## Requirement
Every line from the one with "This screenshot has width=1024, height=683." through the end of the entries below should be written out exactly; the pictures should not.

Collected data
--- START ---

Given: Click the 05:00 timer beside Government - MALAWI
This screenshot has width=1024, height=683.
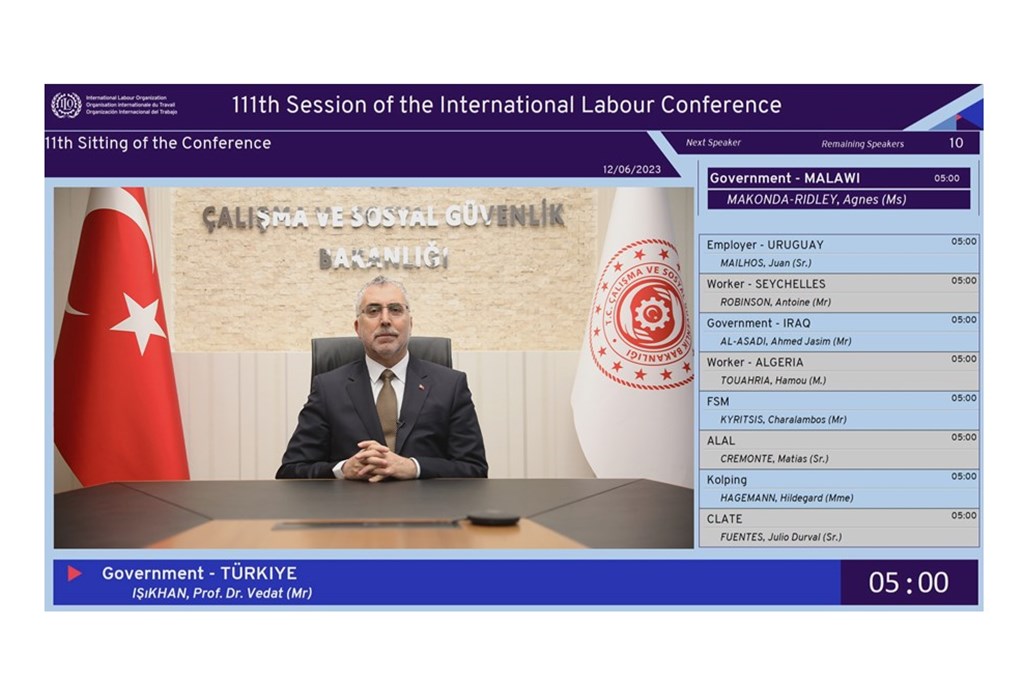Looking at the screenshot, I should (949, 176).
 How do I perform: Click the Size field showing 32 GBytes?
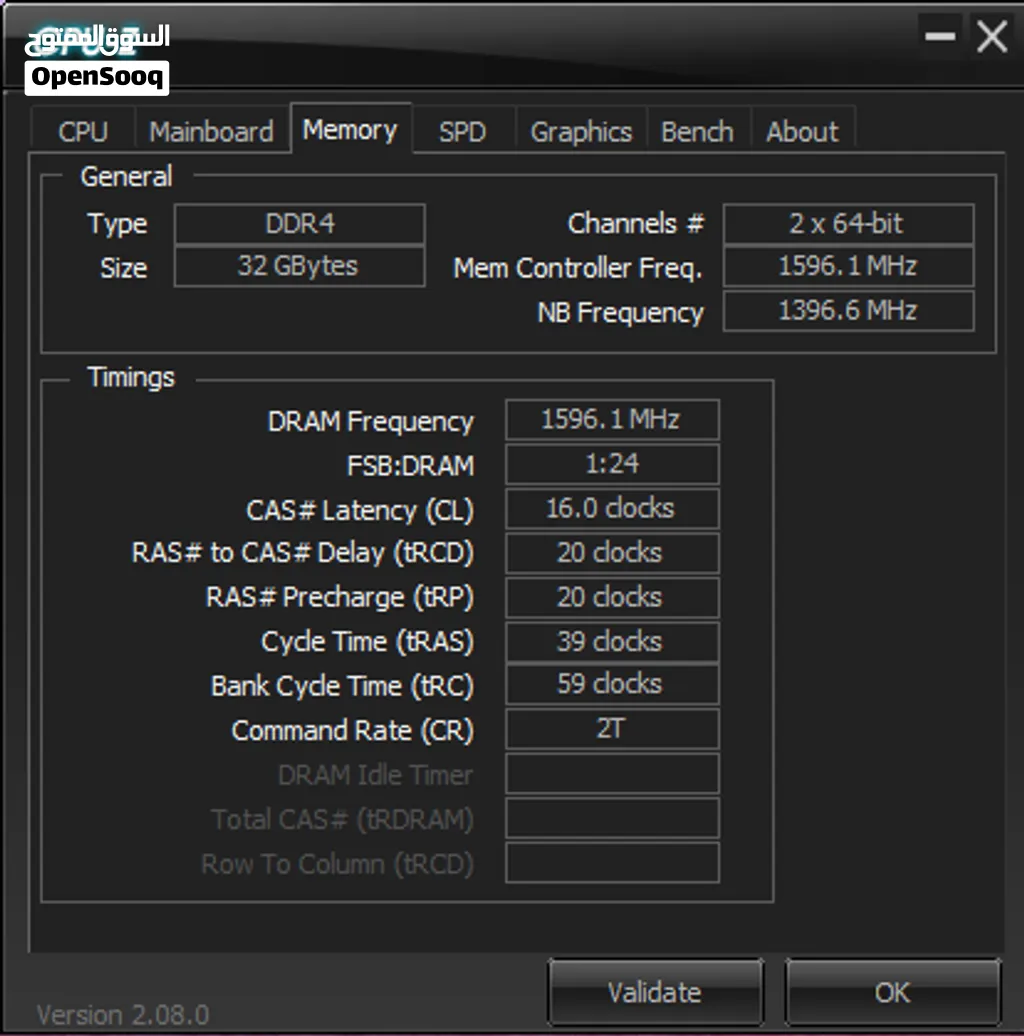[299, 266]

--- END ---

## Task solution
This screenshot has width=1024, height=683.
Looking at the screenshot, I should (949, 176).
 How do I perform: Click the Size field showing 32 GBytes?
[299, 266]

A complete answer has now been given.